Critics call President Donald Trump a diplomatic wrecking ball, while his supporters admiringly watch him take on foreign policy challenges that previous presidents chose to ignore or left to diplomatic "experts."
Who's right? This week, the rubber meets the road. Trump's highly personal approach to negotiating with foreign powers -- while ignoring Congress -- is being put to the test by North Korea and China. Whether presidents should go it alone on foreign policy has been controversial since the founding of the nation. Even the Constitution's framers fought over the question.
Midweek, Trump met one-on-one in Hanoi, Vietnam, with Kim Jong Un, the North Korean dictator he used to taunt as "Little Rocket Man." Previous U.S. presidents stood by while North Korea developed nuclear weapons and brandished them. This president, acting as his own chief arms negotiator, is taking on the problem. This will be Trump's second summit with Kim, following their June meeting at which the dictator promised to work toward the "complete denuclearization of the Korean Peninsula."
So far, that's just an empty promise. Though, admittedly, North Korea has stopped nuclear testing and lighting up the sky with missiles. Trump concedes that "much work remains to be done, but my relationship with Kim Jong Un is a good one." Is Trump relying only on personal charm? Hardly. American economic sanctions are pushing North Korea into ever more desperate food shortages, and Trump has threatened to meet any North Korean aggression with "fire and fury." So, why not try diplomacy first, the president suggests.
Unlike previous presidents, Trump is also confronting China's unfair trade practices and intellectual property theft head on. He slapped a 10 percent tariff on $200 billion worth of Chinese imports, and threatened to hike the tariff to 25 percent on March 1 absent a deal.
While hitting hard with tariffs, Trump also praises China's chief negotiator Liu He as "one of the most respected men in all of China, and frankly, one of the most respected men anywhere in the world." At the United Nations last fall, he called President Xi Jinping "my friend" even while saying the trade imbalance with China "is just not acceptable."
Career diplomats for years got nowhere with China. Trump's iron-fisted, velvet-tongued diplomacy seems to be working better. Trump would call it "the art of the deal." On Sunday, he tweeted that he'll delay hiking the tariffs because of the progress made so far in trade talks, and he invited Xi to meet with him personally at Mar-a-Lago in early March to finalize a deal. "I think President Xi and I will work out the final points."
Meanwhile, Congress is on shaky ground trying to rein in Trump's "l'etat c'est moi" diplomacy. Rep. Tom Malinowski, D-N.J., and Rep. Mike Gallagher, R-Wis., introduced a bill to block Trump from withdrawing troops from South Korea, as part of any deal. Sorry. Deciding where to deploy troops is what the commander in chief does, not Congress. Check out Article II of the Constitution.

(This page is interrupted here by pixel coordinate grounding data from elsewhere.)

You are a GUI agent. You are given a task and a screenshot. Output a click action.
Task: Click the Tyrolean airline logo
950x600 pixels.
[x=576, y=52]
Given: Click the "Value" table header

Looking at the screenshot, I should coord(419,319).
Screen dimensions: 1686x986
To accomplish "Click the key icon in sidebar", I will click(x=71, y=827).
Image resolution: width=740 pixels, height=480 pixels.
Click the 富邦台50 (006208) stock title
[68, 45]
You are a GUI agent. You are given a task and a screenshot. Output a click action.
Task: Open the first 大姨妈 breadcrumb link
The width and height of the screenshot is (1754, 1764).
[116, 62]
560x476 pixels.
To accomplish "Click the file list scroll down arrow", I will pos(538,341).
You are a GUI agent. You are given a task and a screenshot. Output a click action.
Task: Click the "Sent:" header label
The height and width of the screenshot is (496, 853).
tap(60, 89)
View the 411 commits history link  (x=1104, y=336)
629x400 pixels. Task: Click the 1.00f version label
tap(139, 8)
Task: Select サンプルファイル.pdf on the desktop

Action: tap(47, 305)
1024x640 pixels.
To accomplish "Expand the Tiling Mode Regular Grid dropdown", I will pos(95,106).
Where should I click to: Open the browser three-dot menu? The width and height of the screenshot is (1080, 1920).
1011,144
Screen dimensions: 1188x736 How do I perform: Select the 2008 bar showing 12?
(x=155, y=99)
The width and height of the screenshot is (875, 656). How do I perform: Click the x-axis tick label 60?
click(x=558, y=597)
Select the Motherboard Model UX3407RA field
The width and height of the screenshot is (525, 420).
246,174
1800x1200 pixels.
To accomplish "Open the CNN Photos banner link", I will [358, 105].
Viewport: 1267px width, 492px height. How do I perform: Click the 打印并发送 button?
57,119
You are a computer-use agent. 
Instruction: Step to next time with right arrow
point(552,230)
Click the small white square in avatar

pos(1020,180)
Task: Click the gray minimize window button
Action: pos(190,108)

Congress also wants to limit Trump's power over tariffs. At least there, lawmakers have an argument. Article I gives Congress the power to "regulate commerce with foreign nations." Congress has frequently ceded that power to the president. Now it's having second thoughts.
The tug between Congress and the president over who controls foreign policy has been going on since the nation's founding. When President George Washington declared neutrality in the war between France and its European neighbors in 1793, two of the Constitution's framers, James Madison and Alexander Hamilton, disagreed over whether Washington had that power. Madison insisted the power belonged to Congress, while Hamilton argued the decision was the president's.
Trump is by no means the first president to seize control of diplomacy in a personal way. In 1972, President Richard Nixon shocked the establishment with a surprise visit to Communist China, a dramatic first step toward opening diplomatic relations between the rival powers.
And who can forget President Ronald Reagan's personal dealings with Mikhail Gorbachev, which contributed to ending the Cold War?
Face it, Trump's personal diplomacy is controversial because he's controversial. But look beyond his swagger and judge the results.